Your answer is a number only: how many lines in the data below contain "title"?
━━ Recorded information ━━
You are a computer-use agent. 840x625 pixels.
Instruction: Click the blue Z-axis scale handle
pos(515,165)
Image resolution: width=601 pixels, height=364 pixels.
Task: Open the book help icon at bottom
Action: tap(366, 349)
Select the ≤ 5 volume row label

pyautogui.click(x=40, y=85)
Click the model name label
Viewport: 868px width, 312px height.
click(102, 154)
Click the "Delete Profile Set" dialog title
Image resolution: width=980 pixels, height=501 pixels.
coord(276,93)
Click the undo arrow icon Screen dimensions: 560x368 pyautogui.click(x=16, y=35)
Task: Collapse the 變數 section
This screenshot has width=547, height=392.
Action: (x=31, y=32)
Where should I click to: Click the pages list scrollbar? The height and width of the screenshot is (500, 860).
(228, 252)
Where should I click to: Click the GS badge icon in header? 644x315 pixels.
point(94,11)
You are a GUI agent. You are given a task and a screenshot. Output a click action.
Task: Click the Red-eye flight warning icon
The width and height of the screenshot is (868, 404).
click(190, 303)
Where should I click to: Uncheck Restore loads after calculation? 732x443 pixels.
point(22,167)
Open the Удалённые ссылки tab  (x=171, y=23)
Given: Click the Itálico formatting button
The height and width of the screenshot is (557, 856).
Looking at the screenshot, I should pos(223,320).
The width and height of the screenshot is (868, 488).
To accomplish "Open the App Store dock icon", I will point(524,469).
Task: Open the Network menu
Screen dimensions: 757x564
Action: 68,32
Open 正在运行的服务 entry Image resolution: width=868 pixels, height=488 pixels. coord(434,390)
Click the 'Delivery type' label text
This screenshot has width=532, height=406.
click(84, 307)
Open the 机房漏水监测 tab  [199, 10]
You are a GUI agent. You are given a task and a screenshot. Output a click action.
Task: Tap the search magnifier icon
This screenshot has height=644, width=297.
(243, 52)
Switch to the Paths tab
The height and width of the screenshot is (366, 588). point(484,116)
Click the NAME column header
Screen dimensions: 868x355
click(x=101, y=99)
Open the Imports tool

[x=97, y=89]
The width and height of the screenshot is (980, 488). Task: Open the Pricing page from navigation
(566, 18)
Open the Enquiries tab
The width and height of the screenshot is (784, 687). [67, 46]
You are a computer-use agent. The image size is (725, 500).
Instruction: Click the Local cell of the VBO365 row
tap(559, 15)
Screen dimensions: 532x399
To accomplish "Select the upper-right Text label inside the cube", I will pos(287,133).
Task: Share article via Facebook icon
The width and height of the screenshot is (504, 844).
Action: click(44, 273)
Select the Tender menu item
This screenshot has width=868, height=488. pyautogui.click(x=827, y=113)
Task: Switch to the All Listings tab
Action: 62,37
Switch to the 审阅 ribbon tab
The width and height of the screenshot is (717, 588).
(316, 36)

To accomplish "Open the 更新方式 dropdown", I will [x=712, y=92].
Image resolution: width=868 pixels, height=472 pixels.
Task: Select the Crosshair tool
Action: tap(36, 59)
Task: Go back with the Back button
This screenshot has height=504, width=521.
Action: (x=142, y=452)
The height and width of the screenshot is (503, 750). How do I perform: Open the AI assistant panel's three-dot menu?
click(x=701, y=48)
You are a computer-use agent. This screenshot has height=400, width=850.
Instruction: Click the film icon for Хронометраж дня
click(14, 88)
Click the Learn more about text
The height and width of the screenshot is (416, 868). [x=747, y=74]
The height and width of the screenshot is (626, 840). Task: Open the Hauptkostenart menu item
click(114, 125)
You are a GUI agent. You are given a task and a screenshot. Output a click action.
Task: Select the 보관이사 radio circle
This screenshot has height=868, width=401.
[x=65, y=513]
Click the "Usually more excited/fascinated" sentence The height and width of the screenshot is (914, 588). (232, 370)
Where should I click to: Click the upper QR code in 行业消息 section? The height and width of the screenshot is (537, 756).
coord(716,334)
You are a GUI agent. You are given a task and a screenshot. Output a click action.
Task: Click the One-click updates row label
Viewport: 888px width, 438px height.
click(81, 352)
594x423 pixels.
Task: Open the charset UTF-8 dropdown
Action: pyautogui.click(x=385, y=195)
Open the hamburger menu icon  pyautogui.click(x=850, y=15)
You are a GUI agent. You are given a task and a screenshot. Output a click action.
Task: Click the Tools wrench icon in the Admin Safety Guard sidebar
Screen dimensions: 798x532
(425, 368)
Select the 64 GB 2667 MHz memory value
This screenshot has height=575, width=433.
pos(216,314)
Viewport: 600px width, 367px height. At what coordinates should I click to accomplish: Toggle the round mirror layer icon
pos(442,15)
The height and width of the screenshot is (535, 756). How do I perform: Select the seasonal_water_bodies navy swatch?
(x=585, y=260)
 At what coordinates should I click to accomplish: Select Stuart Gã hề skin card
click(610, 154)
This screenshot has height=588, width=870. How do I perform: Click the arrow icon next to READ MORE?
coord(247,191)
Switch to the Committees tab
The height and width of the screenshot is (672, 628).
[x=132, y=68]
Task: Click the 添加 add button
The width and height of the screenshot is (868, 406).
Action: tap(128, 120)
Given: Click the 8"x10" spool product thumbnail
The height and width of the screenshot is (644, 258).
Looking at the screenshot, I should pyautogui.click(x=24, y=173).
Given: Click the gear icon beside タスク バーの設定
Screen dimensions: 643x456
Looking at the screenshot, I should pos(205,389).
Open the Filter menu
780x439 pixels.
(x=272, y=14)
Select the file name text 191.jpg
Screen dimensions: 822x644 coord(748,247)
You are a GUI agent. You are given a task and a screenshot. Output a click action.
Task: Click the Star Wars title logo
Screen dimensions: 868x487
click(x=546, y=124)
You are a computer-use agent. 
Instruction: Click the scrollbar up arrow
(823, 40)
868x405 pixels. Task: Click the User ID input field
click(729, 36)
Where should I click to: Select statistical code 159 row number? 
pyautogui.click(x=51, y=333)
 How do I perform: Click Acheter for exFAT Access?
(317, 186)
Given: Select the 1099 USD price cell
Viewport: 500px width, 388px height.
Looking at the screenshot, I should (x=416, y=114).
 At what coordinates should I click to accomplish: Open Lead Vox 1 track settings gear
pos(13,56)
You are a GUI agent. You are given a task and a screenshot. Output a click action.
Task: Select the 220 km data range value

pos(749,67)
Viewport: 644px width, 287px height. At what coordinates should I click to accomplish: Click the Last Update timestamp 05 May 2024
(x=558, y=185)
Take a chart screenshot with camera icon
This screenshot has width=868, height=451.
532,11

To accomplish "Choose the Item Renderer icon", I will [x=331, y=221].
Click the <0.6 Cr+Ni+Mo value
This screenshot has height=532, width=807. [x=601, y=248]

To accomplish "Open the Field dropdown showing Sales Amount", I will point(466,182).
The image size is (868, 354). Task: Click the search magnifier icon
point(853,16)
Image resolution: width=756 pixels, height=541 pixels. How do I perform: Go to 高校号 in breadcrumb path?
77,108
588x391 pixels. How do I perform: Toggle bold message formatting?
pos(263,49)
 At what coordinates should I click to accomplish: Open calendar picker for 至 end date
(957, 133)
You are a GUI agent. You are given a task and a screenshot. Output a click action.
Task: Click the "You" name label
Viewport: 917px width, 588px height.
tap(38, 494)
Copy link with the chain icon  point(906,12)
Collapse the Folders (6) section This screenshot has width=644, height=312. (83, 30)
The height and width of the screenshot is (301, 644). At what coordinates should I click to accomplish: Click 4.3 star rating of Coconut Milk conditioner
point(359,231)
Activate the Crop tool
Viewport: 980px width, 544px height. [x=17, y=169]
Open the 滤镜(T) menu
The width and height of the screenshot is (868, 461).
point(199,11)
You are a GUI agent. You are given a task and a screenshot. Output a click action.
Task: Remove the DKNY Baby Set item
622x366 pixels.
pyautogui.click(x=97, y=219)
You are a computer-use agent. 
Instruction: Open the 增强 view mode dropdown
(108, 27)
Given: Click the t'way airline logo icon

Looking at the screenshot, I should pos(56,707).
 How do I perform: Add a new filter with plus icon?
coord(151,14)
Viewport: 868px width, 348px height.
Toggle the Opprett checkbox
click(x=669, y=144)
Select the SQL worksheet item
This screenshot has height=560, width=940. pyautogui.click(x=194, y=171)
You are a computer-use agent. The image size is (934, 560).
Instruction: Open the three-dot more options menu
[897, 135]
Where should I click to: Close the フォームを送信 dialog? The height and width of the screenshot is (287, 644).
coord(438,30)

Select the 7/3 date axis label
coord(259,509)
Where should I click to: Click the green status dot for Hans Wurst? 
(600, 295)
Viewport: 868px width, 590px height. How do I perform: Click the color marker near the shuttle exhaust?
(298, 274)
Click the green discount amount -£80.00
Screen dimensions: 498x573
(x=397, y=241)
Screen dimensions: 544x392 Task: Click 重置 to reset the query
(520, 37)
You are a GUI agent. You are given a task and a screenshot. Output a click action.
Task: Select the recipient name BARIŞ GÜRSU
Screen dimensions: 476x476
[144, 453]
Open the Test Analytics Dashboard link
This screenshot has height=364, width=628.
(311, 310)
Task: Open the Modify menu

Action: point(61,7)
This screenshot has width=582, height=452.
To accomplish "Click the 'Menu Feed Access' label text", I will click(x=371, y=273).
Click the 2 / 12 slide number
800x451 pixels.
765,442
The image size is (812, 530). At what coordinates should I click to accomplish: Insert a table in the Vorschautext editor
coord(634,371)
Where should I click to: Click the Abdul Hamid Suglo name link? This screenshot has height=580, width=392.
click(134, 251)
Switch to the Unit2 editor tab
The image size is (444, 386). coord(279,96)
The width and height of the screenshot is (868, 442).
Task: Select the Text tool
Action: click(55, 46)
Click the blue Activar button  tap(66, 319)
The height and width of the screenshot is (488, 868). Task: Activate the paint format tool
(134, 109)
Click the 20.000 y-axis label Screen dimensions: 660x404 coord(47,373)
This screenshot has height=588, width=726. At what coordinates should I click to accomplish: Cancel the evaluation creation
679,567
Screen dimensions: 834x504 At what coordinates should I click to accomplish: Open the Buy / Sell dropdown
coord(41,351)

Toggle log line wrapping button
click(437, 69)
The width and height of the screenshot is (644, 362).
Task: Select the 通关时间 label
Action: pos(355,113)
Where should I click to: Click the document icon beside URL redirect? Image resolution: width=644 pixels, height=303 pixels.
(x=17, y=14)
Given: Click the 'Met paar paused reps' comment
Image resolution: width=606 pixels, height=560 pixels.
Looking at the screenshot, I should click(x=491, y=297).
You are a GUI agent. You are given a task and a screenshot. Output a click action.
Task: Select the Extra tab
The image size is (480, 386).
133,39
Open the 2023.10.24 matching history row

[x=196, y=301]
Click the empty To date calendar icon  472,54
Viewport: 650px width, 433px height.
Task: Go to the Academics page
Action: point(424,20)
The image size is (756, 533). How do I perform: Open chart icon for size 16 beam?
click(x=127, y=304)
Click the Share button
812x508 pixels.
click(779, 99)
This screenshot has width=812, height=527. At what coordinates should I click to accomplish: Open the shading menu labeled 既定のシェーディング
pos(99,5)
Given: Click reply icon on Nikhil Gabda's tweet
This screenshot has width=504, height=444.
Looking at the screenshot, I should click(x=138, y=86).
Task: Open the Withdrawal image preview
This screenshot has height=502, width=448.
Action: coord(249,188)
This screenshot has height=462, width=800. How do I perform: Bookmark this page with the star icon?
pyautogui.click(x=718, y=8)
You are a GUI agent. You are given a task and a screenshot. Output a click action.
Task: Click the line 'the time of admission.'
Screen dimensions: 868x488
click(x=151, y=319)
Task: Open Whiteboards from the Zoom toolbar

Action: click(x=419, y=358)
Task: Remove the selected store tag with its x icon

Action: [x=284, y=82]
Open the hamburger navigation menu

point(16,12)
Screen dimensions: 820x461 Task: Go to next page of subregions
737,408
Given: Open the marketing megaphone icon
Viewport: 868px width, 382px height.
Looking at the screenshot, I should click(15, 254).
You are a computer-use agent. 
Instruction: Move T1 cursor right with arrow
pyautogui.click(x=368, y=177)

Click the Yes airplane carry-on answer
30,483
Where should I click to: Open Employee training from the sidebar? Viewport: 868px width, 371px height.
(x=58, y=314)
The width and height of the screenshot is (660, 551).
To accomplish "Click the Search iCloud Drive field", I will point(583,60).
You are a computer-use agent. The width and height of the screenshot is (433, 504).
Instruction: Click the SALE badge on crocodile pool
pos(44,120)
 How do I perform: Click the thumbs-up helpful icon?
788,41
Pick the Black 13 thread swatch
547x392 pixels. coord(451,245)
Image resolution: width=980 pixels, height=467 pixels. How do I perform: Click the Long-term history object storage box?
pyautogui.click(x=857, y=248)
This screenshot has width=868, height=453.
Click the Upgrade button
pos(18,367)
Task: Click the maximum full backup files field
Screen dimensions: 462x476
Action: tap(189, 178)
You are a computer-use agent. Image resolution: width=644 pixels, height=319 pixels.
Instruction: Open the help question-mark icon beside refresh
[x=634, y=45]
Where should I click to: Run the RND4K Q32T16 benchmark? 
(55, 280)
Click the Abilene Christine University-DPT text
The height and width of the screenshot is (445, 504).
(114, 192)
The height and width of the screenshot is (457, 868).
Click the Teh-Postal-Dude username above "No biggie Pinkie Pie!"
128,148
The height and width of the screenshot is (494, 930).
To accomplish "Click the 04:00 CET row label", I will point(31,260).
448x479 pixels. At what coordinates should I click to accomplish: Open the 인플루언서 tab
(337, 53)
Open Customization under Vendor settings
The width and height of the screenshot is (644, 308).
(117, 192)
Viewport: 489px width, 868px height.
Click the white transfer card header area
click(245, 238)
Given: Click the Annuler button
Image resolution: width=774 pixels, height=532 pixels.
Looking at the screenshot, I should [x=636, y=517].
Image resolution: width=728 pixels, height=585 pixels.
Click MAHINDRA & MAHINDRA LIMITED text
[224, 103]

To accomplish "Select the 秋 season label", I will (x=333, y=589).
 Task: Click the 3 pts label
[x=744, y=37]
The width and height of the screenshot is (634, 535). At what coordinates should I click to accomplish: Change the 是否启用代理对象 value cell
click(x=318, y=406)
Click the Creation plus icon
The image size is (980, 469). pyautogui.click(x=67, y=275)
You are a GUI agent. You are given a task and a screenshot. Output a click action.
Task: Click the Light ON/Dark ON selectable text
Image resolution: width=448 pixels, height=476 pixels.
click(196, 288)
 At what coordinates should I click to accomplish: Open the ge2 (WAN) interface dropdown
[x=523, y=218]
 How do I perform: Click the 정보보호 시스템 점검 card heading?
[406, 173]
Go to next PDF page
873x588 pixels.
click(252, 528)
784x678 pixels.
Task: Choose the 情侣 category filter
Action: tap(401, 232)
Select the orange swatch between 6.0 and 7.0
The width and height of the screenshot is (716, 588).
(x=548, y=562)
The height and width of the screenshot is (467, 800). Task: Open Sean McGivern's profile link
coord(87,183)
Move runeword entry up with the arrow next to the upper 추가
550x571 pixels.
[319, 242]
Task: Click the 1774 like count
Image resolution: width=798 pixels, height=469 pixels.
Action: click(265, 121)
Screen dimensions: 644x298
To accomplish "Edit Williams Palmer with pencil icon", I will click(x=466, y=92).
━━━
Exercise answer — 2